Can I use electrical tape inside a shrinking tube

Discussion in 'Technical Repair' started by Thevenin99, Dec 5, 2018 at 10:45 PM.

  1. Thevenin99

    Thread Starter New Member

    Mar 23, 2017
    12
    1
    I just wanted to ask if I can use electrical tape to maintain some wires together and then cover the wires and the electrical tape with a shrinking tube.
    I know both, the tape and the shrinking tube are insulators so I am assuming it should be ok.

    I use those wires with some terminal connectors to test an automotive switch. The test machine I use is connected to an outlet and the cables to the automotive switch and to the machine, so I guess I just wanted to make sure what I am doing is ok. The reason I used to tape and tube was to prevent the wires from loosening as it has happened before.
     
  2. Mark Hughes

    Member

    Jun 14, 2016
    295
    28
    @Thevenin99,
    The wires have their own insulation on them, and you're just using the tape to bundle the wires prior to heat-shrinking? Go for it.
    You've taken some bare copper, covered it with electrical tape, and then want to bundle with heat-shrink tubing? Don't go for it. Go get some decent wire.
     
  3. ebp

    Well-Known Member

    Feb 8, 2018
    2,221
    775
    I don't understand exactly what you want to do.

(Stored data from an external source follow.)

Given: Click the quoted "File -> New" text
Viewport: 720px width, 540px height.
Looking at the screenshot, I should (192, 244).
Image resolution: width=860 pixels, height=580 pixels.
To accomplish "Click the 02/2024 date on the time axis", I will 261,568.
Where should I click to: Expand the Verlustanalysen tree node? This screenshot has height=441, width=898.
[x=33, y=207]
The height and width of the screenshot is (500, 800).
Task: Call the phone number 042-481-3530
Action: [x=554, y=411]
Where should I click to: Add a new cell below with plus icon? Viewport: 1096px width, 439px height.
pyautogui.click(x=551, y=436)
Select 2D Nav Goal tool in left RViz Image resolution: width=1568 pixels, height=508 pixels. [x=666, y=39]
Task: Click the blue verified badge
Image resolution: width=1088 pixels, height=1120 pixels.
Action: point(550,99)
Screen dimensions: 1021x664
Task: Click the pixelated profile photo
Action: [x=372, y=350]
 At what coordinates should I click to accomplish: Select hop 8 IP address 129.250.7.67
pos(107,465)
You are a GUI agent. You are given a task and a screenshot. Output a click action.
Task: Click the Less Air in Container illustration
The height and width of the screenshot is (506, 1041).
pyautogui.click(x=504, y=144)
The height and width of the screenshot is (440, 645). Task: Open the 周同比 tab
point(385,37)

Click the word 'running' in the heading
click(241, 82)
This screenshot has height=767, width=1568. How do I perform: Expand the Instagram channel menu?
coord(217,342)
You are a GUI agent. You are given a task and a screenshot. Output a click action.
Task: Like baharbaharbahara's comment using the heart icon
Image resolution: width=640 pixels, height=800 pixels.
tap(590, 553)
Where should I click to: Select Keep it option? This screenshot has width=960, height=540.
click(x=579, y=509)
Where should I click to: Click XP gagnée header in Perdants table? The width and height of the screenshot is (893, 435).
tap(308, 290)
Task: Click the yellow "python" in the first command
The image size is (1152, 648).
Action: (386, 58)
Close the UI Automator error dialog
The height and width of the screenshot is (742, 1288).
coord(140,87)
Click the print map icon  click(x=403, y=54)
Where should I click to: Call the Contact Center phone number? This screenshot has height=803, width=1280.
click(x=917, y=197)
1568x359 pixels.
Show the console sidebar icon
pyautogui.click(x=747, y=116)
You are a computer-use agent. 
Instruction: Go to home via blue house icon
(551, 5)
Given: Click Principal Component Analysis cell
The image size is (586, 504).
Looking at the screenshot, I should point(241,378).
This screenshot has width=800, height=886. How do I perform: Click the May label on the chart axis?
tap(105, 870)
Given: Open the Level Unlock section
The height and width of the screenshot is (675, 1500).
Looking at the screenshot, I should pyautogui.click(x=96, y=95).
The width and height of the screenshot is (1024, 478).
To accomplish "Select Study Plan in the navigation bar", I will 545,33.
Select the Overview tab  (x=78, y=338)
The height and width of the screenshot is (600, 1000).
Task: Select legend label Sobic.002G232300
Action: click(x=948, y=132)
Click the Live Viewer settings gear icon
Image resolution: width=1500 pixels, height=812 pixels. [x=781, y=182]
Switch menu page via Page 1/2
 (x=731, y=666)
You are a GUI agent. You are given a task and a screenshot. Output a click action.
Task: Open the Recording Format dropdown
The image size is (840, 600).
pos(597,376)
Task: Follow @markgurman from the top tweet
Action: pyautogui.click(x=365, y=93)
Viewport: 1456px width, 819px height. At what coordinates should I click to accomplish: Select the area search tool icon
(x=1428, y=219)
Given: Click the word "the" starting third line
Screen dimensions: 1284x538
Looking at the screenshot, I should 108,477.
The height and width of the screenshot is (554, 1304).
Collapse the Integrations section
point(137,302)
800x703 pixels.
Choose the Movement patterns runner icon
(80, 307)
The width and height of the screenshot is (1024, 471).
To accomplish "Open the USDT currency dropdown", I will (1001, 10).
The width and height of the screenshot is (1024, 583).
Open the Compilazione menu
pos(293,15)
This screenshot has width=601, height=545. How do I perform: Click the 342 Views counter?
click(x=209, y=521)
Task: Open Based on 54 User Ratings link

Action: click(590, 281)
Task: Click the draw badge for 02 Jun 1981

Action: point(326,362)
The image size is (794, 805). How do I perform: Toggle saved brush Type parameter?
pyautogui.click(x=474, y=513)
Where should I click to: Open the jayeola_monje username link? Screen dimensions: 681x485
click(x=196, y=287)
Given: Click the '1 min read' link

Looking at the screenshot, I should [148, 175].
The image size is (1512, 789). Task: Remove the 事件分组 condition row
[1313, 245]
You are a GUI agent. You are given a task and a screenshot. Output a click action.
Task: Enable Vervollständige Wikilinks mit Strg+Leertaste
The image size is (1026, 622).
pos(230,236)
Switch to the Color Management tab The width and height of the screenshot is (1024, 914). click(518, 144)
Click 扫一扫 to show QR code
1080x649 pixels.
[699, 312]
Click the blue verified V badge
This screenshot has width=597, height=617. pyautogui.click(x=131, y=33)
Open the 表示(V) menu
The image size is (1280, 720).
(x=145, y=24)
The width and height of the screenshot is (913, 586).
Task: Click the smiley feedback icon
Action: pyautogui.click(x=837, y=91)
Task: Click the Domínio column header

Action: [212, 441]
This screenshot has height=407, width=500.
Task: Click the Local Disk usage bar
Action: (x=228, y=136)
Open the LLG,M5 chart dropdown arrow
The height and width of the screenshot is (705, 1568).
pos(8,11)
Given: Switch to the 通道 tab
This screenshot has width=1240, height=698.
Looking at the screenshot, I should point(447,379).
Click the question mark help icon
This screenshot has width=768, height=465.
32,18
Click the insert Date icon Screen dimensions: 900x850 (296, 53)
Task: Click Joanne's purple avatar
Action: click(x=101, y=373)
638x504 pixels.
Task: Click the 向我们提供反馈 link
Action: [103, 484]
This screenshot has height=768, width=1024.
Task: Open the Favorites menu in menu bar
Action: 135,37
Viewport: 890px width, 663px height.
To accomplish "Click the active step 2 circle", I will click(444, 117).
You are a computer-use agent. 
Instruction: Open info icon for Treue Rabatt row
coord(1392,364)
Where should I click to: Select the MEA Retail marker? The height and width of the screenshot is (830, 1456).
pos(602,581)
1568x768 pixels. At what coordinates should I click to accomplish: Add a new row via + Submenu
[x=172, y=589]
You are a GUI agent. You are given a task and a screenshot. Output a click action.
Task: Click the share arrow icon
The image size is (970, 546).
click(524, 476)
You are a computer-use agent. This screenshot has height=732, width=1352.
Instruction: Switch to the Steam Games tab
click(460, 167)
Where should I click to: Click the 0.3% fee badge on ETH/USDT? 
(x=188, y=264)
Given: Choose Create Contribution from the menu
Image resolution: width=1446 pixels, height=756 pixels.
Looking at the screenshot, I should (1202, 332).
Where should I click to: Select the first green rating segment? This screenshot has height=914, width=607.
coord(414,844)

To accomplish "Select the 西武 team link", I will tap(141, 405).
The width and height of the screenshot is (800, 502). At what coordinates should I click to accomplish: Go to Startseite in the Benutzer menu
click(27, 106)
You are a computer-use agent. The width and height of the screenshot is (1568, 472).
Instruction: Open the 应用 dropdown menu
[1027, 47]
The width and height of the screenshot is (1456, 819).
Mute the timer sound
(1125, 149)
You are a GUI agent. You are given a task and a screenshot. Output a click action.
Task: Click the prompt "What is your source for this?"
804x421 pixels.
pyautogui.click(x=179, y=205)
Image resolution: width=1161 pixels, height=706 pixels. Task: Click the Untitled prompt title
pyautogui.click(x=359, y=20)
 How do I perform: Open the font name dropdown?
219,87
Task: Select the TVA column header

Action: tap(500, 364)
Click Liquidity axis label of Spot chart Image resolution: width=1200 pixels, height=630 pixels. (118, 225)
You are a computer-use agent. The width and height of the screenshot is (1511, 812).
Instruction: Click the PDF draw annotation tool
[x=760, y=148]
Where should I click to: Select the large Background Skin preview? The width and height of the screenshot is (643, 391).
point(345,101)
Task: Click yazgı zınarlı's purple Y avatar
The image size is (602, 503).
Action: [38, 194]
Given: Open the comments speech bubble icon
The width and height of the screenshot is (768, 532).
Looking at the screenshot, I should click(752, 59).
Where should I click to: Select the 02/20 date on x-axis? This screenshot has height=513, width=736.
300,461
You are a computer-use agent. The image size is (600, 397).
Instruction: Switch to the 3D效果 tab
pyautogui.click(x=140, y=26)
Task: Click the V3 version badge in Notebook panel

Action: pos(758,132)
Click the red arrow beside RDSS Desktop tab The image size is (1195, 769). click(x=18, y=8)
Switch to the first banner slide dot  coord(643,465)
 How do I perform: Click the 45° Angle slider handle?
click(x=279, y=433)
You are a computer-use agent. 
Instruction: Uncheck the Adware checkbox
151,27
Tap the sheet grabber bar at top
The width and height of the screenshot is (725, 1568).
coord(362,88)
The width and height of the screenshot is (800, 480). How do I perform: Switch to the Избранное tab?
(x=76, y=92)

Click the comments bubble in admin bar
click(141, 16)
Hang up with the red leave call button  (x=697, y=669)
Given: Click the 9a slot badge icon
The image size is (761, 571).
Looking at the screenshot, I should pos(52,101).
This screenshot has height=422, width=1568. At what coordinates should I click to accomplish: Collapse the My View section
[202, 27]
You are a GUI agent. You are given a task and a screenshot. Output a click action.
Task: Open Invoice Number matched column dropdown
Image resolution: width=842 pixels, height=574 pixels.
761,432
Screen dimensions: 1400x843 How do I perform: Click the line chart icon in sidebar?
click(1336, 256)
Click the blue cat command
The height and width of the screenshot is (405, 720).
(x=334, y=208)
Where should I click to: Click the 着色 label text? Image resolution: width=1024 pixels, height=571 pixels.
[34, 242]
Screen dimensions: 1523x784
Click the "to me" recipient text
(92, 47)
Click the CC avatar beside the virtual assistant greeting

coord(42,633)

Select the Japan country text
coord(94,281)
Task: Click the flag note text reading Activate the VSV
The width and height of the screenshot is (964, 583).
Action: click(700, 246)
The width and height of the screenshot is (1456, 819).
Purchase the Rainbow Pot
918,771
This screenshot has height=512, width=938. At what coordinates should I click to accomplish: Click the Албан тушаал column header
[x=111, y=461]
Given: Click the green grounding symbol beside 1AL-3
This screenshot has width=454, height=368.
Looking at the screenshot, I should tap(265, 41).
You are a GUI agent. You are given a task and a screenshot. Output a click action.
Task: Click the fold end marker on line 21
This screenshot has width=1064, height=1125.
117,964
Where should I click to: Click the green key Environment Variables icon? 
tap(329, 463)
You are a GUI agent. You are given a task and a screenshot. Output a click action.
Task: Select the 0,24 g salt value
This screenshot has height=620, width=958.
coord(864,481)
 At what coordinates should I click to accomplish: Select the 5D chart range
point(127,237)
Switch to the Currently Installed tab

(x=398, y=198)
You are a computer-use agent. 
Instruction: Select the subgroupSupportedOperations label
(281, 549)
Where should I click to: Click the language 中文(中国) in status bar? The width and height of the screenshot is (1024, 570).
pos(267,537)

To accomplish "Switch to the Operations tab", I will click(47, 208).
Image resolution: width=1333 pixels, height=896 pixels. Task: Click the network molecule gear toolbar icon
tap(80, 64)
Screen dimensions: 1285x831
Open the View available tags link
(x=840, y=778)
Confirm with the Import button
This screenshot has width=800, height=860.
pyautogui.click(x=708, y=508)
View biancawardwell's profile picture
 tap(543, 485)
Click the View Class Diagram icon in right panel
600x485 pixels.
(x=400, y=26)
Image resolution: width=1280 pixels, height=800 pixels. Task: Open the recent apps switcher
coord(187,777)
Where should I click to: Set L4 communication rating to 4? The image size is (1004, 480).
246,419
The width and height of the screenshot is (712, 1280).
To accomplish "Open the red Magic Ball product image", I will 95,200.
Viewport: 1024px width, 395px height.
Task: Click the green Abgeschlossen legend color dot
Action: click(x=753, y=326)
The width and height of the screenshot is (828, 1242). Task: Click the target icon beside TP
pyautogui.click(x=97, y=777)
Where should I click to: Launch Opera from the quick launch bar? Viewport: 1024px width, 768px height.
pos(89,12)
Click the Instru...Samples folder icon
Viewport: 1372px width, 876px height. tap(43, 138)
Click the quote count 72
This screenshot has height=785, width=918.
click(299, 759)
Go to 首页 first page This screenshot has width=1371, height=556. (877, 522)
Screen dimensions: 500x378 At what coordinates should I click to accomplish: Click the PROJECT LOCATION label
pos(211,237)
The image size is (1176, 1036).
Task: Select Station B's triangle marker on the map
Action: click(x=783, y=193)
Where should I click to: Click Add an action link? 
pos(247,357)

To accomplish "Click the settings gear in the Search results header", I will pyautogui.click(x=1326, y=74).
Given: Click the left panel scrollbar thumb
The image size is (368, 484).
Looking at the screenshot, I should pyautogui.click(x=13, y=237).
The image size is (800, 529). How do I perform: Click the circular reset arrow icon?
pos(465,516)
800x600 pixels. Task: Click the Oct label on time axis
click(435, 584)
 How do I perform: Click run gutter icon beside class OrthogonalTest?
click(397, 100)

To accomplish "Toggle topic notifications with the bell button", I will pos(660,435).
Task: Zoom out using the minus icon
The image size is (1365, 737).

    If by "holding wires together" you mean the actual conductors are to be held together to make an electrical connection just by twisting or something, then taping, I would strongly advise against it unless the current is small (perhaps an ampere or two, maximum). Some kind of proper connector (crimp, "wire nut", solder, etc.) should be used.

    If by "outlet" you mean AC mains outlet, then I would also very strongly advise against connecting a switch intended for automotive use. Switches for AC mains use require a higher standard for insulation for safety.
     
  4. Thevenin99

    Thread Starter New Member

    Mar 23, 2017
    12
    1
    What I meant was that there is a bunch of wires covered with their own wire insulator, and I am just using electrical tape to hold them together, then a shrinking tube to cover them and the electrical tape. I am using the tube because that way they will definitely stay together. Is just that it is the first time I put tape inside a shrinking tube
     
  5. Thevenin99

    Thread Starter New Member

    Mar 23, 2017
    12
    1
    Yes, the wires have their own insulation, I use the tape to hold them together and then I use a shrinking tube to be completely sure they will stay together. Is just that I never used electrical tape and shrinking tube that way before
     
  6. MaxHeadRoom

    Expert

    Jul 18, 2013
    16,383
    4,818
    Also in severe conditions it is normal to use RTV and then heat shrink over the top.
    Max.
     
  7. Thevenin99

    Thread Starter New Member

    Mar 23, 2017
    12
    1
    what is rtv?
     
  8. MaxHeadRoom

    Expert

    Jul 18, 2013
    16,383
    4,818
  9. ebp

    Well-Known Member

    Feb 8, 2018
    2,221
    775
    For what you describe, tape and then heat shrink tubing are fine. The most common ("polyolefin") heat shrinkable tubing shrinks at a temperature low enough that there is rarely any problem with any kind of common plastic used for wire insulation or electrical tape. Some tubing materials such as Kynar and Teflon require much higher temperature, so you must be cautious not to melt other things when shrinking the tubing.

    None of the common tubing materials are very flexible, so your wire bundle will be a bit stiff.
     
  10. shortbus

    AAC Fanatic!

    Sep 30, 2009
    5,795
    3,307
    So then you're just making a 'bundle' of wires? Why not use the commonly available "split wire loom tube"? In automotive use electrical tape will lose it's adhesive if exposed to oil, and that makes a real mess if it needs to be worked on at a later time. The split tube keeps wires together and still allows them to be pulled out later. This is a link to what I mean, but for a short piece going to a car wrecking yard will get it for next to nothing - https://www.cabletiesandmore.com/wireloom.php
     
  11. dl324

    AAC Fanatic!

    Mar 30, 2015
    7,435
    1,759
    It'll be fine. Even putting tape over joints, or bare wire, and putting heatshrink over the tape is fine.